=== About this task ===
Please repeat the records below exactly, from the first line through the line containing "febrero 2026 (341, 970)", and nothing more.
*** Task input
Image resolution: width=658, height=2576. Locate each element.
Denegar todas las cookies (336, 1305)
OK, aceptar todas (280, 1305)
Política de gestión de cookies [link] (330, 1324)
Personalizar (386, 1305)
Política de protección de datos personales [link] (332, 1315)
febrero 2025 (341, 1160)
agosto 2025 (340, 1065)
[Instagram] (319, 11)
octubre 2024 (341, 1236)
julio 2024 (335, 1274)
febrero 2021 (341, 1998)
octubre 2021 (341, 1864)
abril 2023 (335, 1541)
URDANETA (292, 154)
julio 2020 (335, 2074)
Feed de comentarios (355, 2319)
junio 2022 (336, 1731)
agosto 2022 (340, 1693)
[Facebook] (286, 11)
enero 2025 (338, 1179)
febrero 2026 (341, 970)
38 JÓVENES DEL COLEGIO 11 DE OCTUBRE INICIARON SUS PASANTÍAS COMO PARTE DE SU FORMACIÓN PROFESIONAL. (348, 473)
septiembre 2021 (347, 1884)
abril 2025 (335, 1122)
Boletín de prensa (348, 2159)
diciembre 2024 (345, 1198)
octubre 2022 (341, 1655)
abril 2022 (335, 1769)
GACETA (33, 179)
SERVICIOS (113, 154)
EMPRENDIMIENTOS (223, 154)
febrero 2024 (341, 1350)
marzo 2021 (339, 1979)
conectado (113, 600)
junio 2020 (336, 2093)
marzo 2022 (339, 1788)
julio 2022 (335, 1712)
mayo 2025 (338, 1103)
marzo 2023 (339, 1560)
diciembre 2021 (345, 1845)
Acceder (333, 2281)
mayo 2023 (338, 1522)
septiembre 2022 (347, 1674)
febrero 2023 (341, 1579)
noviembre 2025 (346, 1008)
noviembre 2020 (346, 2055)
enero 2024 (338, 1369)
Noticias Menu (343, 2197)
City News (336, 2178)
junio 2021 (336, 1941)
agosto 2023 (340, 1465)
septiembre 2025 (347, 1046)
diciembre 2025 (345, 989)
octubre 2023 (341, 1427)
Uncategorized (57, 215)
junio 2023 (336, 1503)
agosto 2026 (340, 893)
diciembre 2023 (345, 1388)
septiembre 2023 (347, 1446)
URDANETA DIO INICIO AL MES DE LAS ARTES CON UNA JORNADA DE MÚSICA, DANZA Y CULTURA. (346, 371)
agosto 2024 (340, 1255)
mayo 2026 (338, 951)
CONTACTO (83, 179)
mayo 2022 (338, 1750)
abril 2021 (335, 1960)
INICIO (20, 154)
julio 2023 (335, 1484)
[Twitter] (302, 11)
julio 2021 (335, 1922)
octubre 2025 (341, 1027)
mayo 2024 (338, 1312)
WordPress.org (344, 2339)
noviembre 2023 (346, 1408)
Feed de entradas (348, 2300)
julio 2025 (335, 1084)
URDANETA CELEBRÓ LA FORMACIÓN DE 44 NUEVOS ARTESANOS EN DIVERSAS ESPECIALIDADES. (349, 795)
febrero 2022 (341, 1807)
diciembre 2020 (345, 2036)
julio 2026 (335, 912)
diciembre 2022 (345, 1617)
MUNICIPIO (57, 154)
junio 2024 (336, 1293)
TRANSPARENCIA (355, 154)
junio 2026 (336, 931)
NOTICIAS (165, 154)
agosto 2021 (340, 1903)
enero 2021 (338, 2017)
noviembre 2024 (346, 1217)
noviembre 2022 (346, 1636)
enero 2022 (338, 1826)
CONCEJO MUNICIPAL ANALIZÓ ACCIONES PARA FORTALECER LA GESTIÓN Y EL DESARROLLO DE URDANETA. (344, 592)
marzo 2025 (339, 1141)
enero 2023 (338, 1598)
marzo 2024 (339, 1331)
******
=== Result for this task ===
Image resolution: width=658, height=2576. Locate each element.
Denegar todas las cookies (336, 1305)
OK, aceptar todas (280, 1305)
Política de gestión de cookies [link] (330, 1324)
Personalizar (386, 1305)
Política de protección de datos personales [link] (332, 1315)
febrero 2025 (341, 1160)
agosto 2025 (340, 1065)
[Instagram] (319, 11)
octubre 2024 (341, 1236)
julio 2024 (335, 1274)
febrero 2021 (341, 1998)
octubre 2021 (341, 1864)
abril 2023 (335, 1541)
URDANETA (292, 154)
julio 2020 (335, 2074)
Feed de comentarios (355, 2319)
junio 2022 (336, 1731)
agosto 2022 (340, 1693)
[Facebook] (286, 11)
enero 2025 (338, 1179)
febrero 2026 (341, 970)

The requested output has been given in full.